What you have to do
Rewrite the part of the material that opens with the line containing "1866x1144 pixels." and closes with the line containing "point(69,990)" as a JSON list of strings, one string per line, omitting blank lines. Include nothing outside that span.

(Records from a collection)
★ ★ ★ ★ ★
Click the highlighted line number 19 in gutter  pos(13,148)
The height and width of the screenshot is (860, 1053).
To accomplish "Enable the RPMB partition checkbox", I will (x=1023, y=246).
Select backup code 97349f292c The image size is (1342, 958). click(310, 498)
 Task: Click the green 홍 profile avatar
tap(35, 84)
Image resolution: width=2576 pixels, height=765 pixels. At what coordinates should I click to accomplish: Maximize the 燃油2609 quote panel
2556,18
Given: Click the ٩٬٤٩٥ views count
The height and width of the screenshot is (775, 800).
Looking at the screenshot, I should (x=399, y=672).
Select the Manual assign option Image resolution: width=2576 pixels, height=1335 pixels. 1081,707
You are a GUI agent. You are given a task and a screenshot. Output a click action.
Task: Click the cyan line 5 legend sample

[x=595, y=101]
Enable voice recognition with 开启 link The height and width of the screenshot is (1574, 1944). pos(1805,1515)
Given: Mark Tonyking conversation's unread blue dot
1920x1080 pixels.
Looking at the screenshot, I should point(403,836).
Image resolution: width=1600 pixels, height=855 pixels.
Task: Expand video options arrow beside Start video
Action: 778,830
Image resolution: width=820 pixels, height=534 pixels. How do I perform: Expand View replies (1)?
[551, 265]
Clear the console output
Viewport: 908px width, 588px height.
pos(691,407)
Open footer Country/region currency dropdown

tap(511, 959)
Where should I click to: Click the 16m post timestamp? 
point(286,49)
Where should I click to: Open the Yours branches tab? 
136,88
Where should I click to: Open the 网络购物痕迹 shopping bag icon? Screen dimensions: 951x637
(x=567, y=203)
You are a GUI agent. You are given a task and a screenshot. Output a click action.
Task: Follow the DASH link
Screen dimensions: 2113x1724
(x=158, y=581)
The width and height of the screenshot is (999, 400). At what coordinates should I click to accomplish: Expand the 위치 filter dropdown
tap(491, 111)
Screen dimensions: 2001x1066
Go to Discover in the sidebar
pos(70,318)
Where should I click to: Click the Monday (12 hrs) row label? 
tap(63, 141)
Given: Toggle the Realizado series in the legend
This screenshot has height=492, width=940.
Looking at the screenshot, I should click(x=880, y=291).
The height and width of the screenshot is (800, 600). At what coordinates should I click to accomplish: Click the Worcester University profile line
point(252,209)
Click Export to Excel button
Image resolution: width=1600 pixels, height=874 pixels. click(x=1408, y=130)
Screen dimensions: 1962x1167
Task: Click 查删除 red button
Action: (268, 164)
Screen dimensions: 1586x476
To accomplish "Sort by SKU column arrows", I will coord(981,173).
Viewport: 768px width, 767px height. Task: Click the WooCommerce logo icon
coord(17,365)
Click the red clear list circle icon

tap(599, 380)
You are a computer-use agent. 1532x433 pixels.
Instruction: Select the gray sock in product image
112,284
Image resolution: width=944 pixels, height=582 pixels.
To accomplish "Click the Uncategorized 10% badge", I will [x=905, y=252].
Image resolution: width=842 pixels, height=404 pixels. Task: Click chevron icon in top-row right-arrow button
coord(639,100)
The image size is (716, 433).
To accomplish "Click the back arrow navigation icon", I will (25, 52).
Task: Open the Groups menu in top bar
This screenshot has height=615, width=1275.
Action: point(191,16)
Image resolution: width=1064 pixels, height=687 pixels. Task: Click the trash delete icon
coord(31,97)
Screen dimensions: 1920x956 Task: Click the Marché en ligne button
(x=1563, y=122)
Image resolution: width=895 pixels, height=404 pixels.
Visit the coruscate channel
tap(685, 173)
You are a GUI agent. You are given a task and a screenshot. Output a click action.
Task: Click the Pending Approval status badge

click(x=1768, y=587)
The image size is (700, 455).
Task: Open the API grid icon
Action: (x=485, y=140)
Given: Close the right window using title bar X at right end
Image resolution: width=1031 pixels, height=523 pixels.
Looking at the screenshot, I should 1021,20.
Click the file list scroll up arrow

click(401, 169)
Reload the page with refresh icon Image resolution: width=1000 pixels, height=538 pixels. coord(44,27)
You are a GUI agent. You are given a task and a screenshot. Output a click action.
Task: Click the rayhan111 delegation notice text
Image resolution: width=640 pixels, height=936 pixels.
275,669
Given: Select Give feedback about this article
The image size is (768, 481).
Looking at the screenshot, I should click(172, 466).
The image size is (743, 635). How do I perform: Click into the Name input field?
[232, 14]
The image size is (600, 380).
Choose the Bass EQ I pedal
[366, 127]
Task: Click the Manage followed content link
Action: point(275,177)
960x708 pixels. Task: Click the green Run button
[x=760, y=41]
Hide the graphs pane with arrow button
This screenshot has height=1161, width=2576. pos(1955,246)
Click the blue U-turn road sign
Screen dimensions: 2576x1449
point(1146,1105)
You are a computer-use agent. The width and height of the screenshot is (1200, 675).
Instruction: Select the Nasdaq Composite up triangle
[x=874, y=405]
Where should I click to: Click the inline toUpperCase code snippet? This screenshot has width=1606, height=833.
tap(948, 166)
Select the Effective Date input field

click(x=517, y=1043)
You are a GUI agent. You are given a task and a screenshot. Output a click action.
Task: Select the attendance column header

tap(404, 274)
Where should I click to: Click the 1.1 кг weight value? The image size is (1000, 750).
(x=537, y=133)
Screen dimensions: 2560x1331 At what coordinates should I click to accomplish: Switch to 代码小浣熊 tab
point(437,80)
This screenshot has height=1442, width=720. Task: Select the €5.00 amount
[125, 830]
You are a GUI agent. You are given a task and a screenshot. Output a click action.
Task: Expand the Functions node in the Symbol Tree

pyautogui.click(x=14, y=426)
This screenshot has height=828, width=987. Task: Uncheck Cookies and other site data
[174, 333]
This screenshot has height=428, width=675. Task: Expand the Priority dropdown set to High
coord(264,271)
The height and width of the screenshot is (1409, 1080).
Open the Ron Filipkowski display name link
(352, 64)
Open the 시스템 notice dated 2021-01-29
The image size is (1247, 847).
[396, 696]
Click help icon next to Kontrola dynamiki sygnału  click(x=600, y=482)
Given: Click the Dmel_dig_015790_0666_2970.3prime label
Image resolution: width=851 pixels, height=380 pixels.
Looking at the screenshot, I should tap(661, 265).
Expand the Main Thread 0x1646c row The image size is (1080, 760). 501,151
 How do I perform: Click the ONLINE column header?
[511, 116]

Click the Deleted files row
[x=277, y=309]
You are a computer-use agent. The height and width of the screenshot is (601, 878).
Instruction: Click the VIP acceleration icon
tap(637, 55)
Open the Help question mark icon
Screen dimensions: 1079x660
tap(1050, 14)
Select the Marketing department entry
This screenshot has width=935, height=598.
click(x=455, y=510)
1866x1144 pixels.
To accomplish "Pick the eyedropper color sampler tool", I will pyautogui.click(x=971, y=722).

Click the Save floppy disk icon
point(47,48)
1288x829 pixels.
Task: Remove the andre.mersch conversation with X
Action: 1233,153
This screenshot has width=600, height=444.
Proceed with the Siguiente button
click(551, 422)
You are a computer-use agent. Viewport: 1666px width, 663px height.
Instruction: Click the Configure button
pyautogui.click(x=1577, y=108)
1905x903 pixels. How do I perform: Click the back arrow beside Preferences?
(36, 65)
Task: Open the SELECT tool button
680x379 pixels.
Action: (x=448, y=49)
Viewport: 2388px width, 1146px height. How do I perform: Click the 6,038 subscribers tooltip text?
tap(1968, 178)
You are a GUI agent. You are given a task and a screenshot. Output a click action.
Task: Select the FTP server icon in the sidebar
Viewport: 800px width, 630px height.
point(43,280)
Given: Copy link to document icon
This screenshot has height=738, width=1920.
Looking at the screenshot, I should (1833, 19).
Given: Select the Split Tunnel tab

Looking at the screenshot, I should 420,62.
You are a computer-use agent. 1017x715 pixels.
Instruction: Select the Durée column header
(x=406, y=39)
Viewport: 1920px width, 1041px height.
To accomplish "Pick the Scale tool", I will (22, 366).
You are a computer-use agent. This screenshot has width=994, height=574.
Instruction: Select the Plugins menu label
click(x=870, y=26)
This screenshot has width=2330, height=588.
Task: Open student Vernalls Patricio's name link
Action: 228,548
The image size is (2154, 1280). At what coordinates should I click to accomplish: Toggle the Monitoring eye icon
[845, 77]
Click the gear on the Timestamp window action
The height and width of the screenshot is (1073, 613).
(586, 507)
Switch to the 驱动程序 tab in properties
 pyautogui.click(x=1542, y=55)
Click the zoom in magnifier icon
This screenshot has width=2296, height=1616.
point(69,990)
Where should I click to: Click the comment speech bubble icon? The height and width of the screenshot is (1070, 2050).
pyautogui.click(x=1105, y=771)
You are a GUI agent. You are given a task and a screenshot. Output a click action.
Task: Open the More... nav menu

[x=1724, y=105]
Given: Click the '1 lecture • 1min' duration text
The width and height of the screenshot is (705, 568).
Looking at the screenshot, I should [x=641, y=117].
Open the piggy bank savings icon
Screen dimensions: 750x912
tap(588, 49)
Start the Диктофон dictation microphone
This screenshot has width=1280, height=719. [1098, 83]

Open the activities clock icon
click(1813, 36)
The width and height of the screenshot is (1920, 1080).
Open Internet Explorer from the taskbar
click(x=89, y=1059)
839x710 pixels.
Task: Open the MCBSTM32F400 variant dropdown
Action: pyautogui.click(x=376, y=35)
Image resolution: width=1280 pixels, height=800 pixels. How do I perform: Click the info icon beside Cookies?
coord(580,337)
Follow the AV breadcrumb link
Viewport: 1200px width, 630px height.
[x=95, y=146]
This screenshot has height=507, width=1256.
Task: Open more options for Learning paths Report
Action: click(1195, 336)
★ ★ ★ ★ ★
Solution to the problem
[
  "1866x1144 pixels.",
  "To accomplish \"Pick the eyedropper color sampler tool\", I will pyautogui.click(x=971, y=722).",
  "Click the Save floppy disk icon",
  "point(47,48)",
  "1288x829 pixels.",
  "Task: Remove the andre.mersch conversation with X",
  "Action: 1233,153",
  "This screenshot has width=600, height=444.",
  "Proceed with the Siguiente button",
  "click(551, 422)",
  "You are a computer-use agent. Viewport: 1666px width, 663px height.",
  "Instruction: Click the Configure button",
  "pyautogui.click(x=1577, y=108)",
  "1905x903 pixels. How do I perform: Click the back arrow beside Preferences?",
  "(36, 65)",
  "Task: Open the SELECT tool button",
  "680x379 pixels.",
  "Action: (x=448, y=49)",
  "Viewport: 2388px width, 1146px height. How do I perform: Click the 6,038 subscribers tooltip text?",
  "tap(1968, 178)",
  "You are a GUI agent. You are given a task and a screenshot. Output a click action.",
  "Task: Select the FTP server icon in the sidebar",
  "Viewport: 800px width, 630px height.",
  "point(43,280)",
  "Given: Copy link to document icon",
  "This screenshot has height=738, width=1920.",
  "Looking at the screenshot, I should (1833, 19).",
  "Given: Select the Split Tunnel tab",
  "Looking at the screenshot, I should 420,62.",
  "You are a computer-use agent. 1017x715 pixels.",
  "Instruction: Select the Durée column header",
  "(x=406, y=39)",
  "Viewport: 1920px width, 1041px height.",
  "To accomplish \"Pick the Scale tool\", I will (22, 366).",
  "You are a computer-use agent. This screenshot has width=994, height=574.",
  "Instruction: Select the Plugins menu label",
  "click(x=870, y=26)",
  "This screenshot has width=2330, height=588.",
  "Task: Open student Vernalls Patricio's name link",
  "Action: 228,548",
  "The image size is (2154, 1280). At what coordinates should I click to accomplish: Toggle the Monitoring eye icon",
  "[845, 77]",
  "Click the gear on the Timestamp window action",
  "The height and width of the screenshot is (1073, 613).",
  "(586, 507)",
  "Switch to the 驱动程序 tab in properties",
  " pyautogui.click(x=1542, y=55)",
  "Click the zoom in magnifier icon",
  "This screenshot has width=2296, height=1616.",
  "point(69,990)"
]